Usability testing for ecommerce websites should focus on identifying difficulties in usability that prevent a customer from completing their purchase. For online retailers, it is crucial that usability testing assesses ‘time to profit’ ratios and that inspections are carried out from the customer’s perspective.
With such an array of online retail options available to shoppers, usability testing is a necessary procedure for every business represented through ecommerce. To minimize the frequency of shopping cart abandonment, it helps to know what’s causing it.
Ideally, your site has a target audience in mind and understands its visitor demographic. For testing, you should recruit subjects from this user base. Social media ads can help in the recruitment process, or you can outsource this to a user testing recruitment agency. From here, the tests you perform should be custom-designed for your website.

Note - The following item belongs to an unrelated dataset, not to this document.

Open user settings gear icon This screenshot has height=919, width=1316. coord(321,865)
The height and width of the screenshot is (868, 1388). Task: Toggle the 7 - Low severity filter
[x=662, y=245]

An example of QA testing routinely performed by some of the market leaders in ecommerce is consumer survey emails. Asking users why they did or didn’t take a particular action on your website offers an insight into consumer behavior and you can amend site CTAs accordingly.
Why Usability Testing Can Improve the User Experience
Usability testing benefits the overall user experience insofar as it directly improves usability by identifying points of difficulty. Tests like continuous integration make website bugs much easier to find and remove, while A/B testing can predict customer reactions to a change in your user interface, logo, or pricing.
Determining how users might react to website changes before they go live is an excellent way to maintain a high standard in your user experience. For example, it’ll help you understand the technical aptitude of your target users and make sure design changes cater to their abilities.
To begin usability testing you should first determine what your goal is in testing, then identify a test method that suits your requirement, find participants, and conduct a test scenario. After the test, ensure you report your findings and create a map to define user engagement. With these insights, your team can set about optimizing your shop based on usability.
Although a lot has changed since the Gutenberg printing press produced its first pages, one constant since 1440 is that consumer expectations evolve alongside improvements in technology.
In the information age, customers have more options and are more informed in their purchase decisions than ever before. They hold online retailers to a high standard in the services they provide and in the ecommerce experiences they offer.
To stand out, shops need to optimize their usability to make the purchase process as seamless as possible. This means forecasting user demands and providing more inclusive accessibility options. In a competitive marketplace, it can be challenging to improve conversion rates. Usability improvements give your site the best chance of engaging consumers and guiding them towards a purchase.